Abstract

Scaled Subprofile Model of Principal Component Analysis (SSM-PCA) is a multivariate statistical method and has been widely used in Positron Emission Tomography (PET). Recently, SSM-PCA has been applied to discriminate patients with Parkinson's disease and healthy controls with Amplitude of Low Frequency Fluctuation (ALFF) from Resting-State Functional Magnetic Resonance Imaging (RS-fMRI). As RS-fMRI scans are more readily available than PET scans, it is important to investigate the intra- and inter-scanner reliability of SSM-PCA in RS-fMRI. A RS-fMRI dataset with Eyes Open (EO) and Eyes Closed (EC) conditions was obtained in 21 healthy subjects (21.8 ± 1.8 years old, 11 females) on 3 visits (V1, V2, and V3), with V1 and V2 (mean interval of 14 days apart) on one scanner and V3 (about 8 months from V2) on a different scanner. To simulate between-group analysis in conventional SSM-PCA studies, 21 subjects were randomly divided into two groups, i.e., EC-EO group (EC ALFF map minus EO ALFF map, n = 11) and EO-EC group (n = 10). A series of covariance patterns and their expressions were derived for each visit. Only the expression of the first pattern showed significant differences between the two groups for all the visits (p = 0.012, 0.0044, and 0.00062 for V1, V2, and V3, respectively).
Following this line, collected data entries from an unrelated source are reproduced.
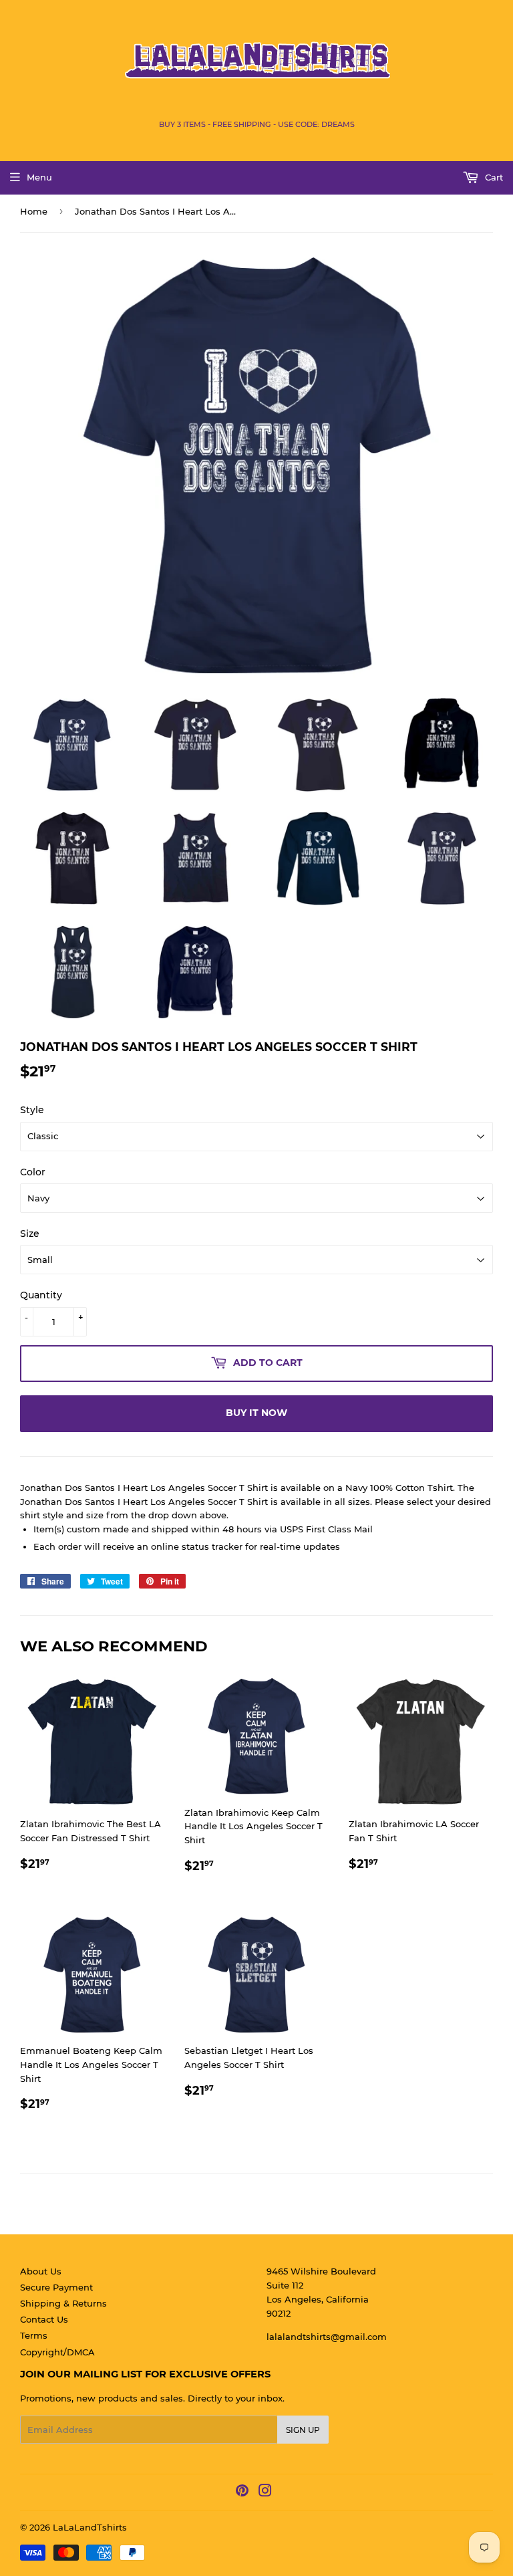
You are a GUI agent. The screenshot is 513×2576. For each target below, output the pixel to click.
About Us (40, 2271)
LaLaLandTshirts (90, 2527)
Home (33, 211)
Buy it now (256, 1413)
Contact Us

This pattern, referred to as EOEC-pattern, mainly involved the sensorimotor cortex, superior temporal gyrus, frontal pole, and visual cortex. EOEC-pattern's expression showed fair intra-scanner reliability (ICC = 0.49) and good inter-scanner reliability (ICC = 0.65 for V1 vs. V2 and ICC = 0.66 for V2 vs. V3). While the EOEC-pattern was similar with the pattern of conventional unpaired T-test map, the two patterns also showed method-specific regions, indicating that SSM-PCA and conventional T-test are complementary for neuroimaging studies.

Highlights

  • Identification of reproducible and region-specific effects that characterize normal or diseased brain state is one of the most important goals of brain functional imaging studies

  • For Scaled Subprofile Model of Principal Component Analysis (SSM-PCA), we found that only one study measured the test-retest reliability with Positron Emission Tomography (PET) images from two groups of subjects (Ma et al, 2007)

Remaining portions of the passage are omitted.